— What is asked —
1 > In the passage on rearranging quadratic inequalities, what happens to the inequality sign when both sides are multiplied or divided by a negative term?
2 > Retype part of the passage on rearranging quadratic inequalities word for word, starting at "The inequality sign is" and ending at "solve a quadratic inequality?".

— Selection —
— begin —

What affects the inequality sign when rearranging a quadratic inequality?

The inequality sign is unchanged by
- Adding or subtracting a term to both sides
  - E.g. $\begin{array}{rcl} x & > & 9 \end{array}$ becomes $\begin{array}{rcl} x + 3 & > & 12 \end{array}$
- Multiplying or dividing both sides by a positive term
  - E.g. $\begin{array}{rcl} x & > & 9 \end{array}$ becomes $\begin{array}{rcl} 3 x & > & 27 \end{array}$
The inequality sign flips (< changes to >) when
- Multiplying or dividing both sides by a negative term
  - E.g. $\begin{array}{rcl} x & > & 9 \end{array}$ becomes $\begin{array}{rcl} - 3 x & < & - 27 \end{array}$

How do I solve a quadratic inequality?

— end —

— Extracted entries —

— begin —

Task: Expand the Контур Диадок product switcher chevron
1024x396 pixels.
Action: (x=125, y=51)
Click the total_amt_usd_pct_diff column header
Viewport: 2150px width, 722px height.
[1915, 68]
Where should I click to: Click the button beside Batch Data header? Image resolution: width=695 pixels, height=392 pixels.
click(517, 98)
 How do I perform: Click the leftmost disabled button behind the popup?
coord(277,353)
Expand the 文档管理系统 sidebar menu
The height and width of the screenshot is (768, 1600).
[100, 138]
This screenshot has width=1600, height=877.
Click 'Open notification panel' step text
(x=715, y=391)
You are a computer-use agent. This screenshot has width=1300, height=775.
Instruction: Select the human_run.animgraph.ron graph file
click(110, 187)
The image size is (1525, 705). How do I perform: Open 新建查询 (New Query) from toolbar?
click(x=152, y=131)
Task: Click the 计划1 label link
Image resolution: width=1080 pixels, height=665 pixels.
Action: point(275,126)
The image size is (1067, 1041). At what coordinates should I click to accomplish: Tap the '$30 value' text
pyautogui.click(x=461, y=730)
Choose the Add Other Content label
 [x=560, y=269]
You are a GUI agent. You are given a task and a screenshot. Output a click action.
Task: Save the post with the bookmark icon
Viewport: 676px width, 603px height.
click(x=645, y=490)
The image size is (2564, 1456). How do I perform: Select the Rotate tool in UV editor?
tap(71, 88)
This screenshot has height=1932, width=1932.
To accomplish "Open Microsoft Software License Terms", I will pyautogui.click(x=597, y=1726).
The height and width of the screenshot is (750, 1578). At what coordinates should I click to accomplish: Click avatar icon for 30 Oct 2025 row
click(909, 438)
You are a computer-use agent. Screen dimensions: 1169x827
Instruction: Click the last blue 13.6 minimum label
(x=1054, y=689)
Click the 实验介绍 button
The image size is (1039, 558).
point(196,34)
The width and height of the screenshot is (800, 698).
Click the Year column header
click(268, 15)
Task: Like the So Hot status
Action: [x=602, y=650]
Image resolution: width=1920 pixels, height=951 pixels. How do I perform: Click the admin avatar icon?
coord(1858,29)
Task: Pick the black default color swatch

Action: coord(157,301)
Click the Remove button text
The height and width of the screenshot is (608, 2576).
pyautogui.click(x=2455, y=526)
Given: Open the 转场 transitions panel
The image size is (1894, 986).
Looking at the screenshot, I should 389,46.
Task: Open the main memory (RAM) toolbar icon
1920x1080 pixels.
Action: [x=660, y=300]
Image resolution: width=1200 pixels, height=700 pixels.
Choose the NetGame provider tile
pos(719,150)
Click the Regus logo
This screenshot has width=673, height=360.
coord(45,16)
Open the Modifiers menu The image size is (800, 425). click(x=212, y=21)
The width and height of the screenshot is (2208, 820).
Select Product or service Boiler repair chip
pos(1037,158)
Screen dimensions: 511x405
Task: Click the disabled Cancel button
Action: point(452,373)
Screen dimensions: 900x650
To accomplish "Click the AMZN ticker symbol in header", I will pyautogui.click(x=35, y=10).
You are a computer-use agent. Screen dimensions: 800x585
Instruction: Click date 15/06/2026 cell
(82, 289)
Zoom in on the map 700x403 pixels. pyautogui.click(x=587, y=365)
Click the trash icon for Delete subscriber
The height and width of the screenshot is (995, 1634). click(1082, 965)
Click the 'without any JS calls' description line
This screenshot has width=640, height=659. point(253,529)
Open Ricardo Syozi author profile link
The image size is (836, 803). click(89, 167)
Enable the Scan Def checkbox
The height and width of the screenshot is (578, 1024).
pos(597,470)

— end —

— Solved problems —
1 > The sign flips, so < changes to >.

2 >
The inequality sign is unchanged by
- Adding or subtracting a term to both sides
  - E.g. $\begin{array}{rcl} x & > & 9 \end{array}$ becomes $\begin{array}{rcl} x + 3 & > & 12 \end{array}$
- Multiplying or dividing both sides by a positive term
  - E.g. $\begin{array}{rcl} x & > & 9 \end{array}$ becomes $\begin{array}{rcl} 3 x & > & 27 \end{array}$
The inequality sign flips (< changes to >) when
- Multiplying or dividing both sides by a negative term
  - E.g. $\begin{array}{rcl} x & > & 9 \end{array}$ becomes $\begin{array}{rcl} - 3 x & < & - 27 \end{array}$

How do I solve a quadratic inequality?